** What the exercise asks **
Search the data below, and report every line in which "this" occurs.
BEGIN
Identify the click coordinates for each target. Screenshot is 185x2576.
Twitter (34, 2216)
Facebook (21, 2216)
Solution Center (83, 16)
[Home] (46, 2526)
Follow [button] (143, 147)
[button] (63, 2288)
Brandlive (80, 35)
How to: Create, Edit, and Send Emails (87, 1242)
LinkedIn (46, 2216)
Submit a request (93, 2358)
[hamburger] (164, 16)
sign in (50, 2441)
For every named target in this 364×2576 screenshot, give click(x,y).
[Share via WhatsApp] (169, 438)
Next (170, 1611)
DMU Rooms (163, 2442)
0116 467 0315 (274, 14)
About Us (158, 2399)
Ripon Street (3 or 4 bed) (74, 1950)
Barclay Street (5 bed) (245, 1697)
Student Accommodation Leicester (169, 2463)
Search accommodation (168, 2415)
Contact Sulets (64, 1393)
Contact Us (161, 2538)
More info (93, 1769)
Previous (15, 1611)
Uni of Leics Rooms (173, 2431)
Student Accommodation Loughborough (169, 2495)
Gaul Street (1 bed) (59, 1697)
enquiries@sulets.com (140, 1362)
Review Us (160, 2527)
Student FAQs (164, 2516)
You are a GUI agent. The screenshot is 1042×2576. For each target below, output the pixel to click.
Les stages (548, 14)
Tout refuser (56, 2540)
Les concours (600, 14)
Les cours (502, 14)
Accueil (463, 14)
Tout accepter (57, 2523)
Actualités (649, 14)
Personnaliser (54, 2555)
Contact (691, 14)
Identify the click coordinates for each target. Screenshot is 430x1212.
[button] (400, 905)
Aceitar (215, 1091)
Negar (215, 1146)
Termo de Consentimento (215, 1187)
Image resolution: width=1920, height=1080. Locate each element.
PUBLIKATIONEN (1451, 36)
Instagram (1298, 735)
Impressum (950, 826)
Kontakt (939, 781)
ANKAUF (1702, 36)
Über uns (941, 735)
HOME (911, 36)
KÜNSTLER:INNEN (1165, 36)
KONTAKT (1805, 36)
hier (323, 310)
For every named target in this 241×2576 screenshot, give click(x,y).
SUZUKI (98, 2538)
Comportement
END
** Your solution **
For every named target in this 364×2576 screenshot, give click(x,y).
For every named target in this 241×2576 screenshot, give click(x,y).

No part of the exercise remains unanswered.